There are two additional situations involving existing fixed-term tenancy agreements where a vacate clause can still be enforced. If, before the day the legislative amendments were introduced (October 26, 2017):
- A landlord, expecting their tenant to move out at the end of the term, had already entered into a tenancy agreement with a new tenant; or
- A landlord was granted an order of possession requiring a tenant to vacate the unit, but the possession order takes effect after December 11, 2017.
What about landlords who have been relying on fixed-term tenancy agreements to protect against bad tenants?
The Residential Tenancy Act is intended to protect both landlord and tenants. There are options available through the Residential Tenancy Branch to help landlords deal with problem tenants. It is important that both landlords and tenants know their rights and obligations under the Act.

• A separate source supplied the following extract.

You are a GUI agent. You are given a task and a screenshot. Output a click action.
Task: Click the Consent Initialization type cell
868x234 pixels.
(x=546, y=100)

How can a tenancy end without the vacate clause?
Aside from removing the option to use a vacate clause, the rules around ending a tenancy have not changed. For example, a tenant can end a tenancy by providing the landlord with at least one rental month written notice. A Residential Tenancy Branch arbitrator can order the end of a tenancy for a breach of a tenancy agreement by either party. Landlords and tenants can mutually agree to end a tenancy, which must be documented in writing. A mutual agreement to end a tenancy(PDF) is recommended. Landlords can also end a tenancy by serving the tenant one of the following notices to end tenancy:
- 10 Day Notice to End Tenancy for unpaid rent or utilities
- One Month Notice to End Tenancy for cause or when the tenant’s employment has ended with the landlord (this applies when the rental unit is provided as a condition of employment).
- Two Month Notice to End Tenancy for landlord’s use or when the tenant no longer qualifies for the subsidized rental unit.
Why are you making these changes?
The B.C. government is committed to doing more to protect renters in B.C. It is important that tenants have the sense of security they deserve when signing a fixed-term rental lease. By closing the so-called fixed-term lease loophole, landlords will no longer be able to bypass rent control.